◆ Yoga creates a connection to healthy living in every aspect of the human experience.
• SVI is launching a new Fitness Series on the Health Page that will feature exercise options, ideas and tips. This article is the first in a series about Yoga as an exercise and lifestyle option.
Yoga has long been a means of moving, stretching and strengthening the body in gentle ways and at levels tailored to the individual. If you are looking for something to keep you moving after an injury or surgery, after child-birth, or in your later years, yoga might be a good choice for your daily exercise routine.
“I do yoga almost every day,” said Mikaela Byrd of Star Valley Ranch. “I tried a class in college [13 years ago], and it was the feeling of it – the feeling of strength and stretching at the same time and the feeling of becoming more open that kept me going. I loved the feeling of meditation when my brain was clear and empty, so relaxed.”
According to hopkinsmedicine.org, which shares health guidelines from the Johns Hopkins Health System, regardless of your level of yoga expertise, with regular practice, yoga can help you feel better. Yoga offers physical and psychological health benefits for people of all ages.
“And, if you’re going through an illness, recovering from surgery or living with a chronic condition, yoga can become an integral part of your treatment and potentially hasten healing. Yoga therapists can work with patients and put together individualized plans that work together with their medical and surgical therapies. That way, yoga can support the healing process and help the person experience symptoms with more centeredness and less distress.”
“The U.S. military, the National Institutes of Health and other large organizations are incorporating scientific validation of yoga’s value in health care,” states hopkinsmedicine.org. “Numerous studies show yoga’s benefits in arthritis, osteopenia, balance issues, oncology, women’s health, chronic pain, and other specialties.
For Byrd, yoga creates a connection to healthy living in every aspect of the human experience. She feels stronger, more flexible and more balanced. She feels clarity in connecting her mind and breath with movement in ways that promote inspired living. As she moves through her yoga routine each day, she finds herself learning life skills and life lessons on her yoga mat.
“There’s a whole philosophy – a whole lifestyle – within yoga,” said Byrd. “You can carry the lessons from yoga into all of the rest of your life. There is a phrase they say, ‘root to rise.’ You press into the ground to be able to lift yourself up. Find where your connections are. Root into the ground. Be grounded and solid and know what your foundation is, and from there, you build a strong life. The more I have done yoga, the more I have learned from it. It’s just beautiful.”

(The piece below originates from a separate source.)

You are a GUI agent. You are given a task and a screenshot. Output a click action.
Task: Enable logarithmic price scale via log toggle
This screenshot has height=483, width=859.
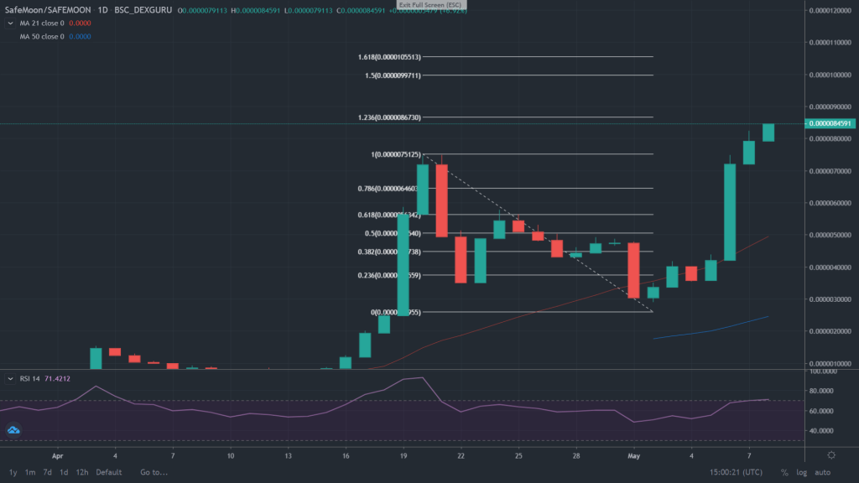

Byrd loves that each yoga pose promotes stretching from the center of the body out into the space around you. It’s a philosophy of expansion, filling space, taking up as much space as possible. “A lot of times, we diminish ourselves with apologies about everything we do. That’s another Yoga idea that I like. I can allow myself to expand and stretch, and that’s good.”
Having injured herself doing a high-intensity cardio exercise, Byrd prefers the gentle nature of Yoga. Individuals of all ages and ability levels can safely begin using yoga for improved health and tailor it to meet their personal needs.
“For me, it’s an exercise that will grow with you,” said Byrd. “It can be very gentle for strengthening and increasing flexibility and balance. Whatever exercise you are doing, it will help and make it less likely for you to be injured in your other activities.”
“The life lessons and the psychological benefits of it are just as profound,” Byrd continued. “There’s the meditative aspect and the breathing skills. It helps you to live life more calmly. You give yourself space to respond to life gracefully. You don’t have to control life. You can control yourself. That’s what it has taught me. You are in a space where things aren’t perfect, but you can say, ‘This was good for me today.’ When life happens and imperfect things happen, you can carry that mindset over to life and feel, ‘This is still good.’ When things are imperfect, I can feel good and I can keep going and try again tomorrow.”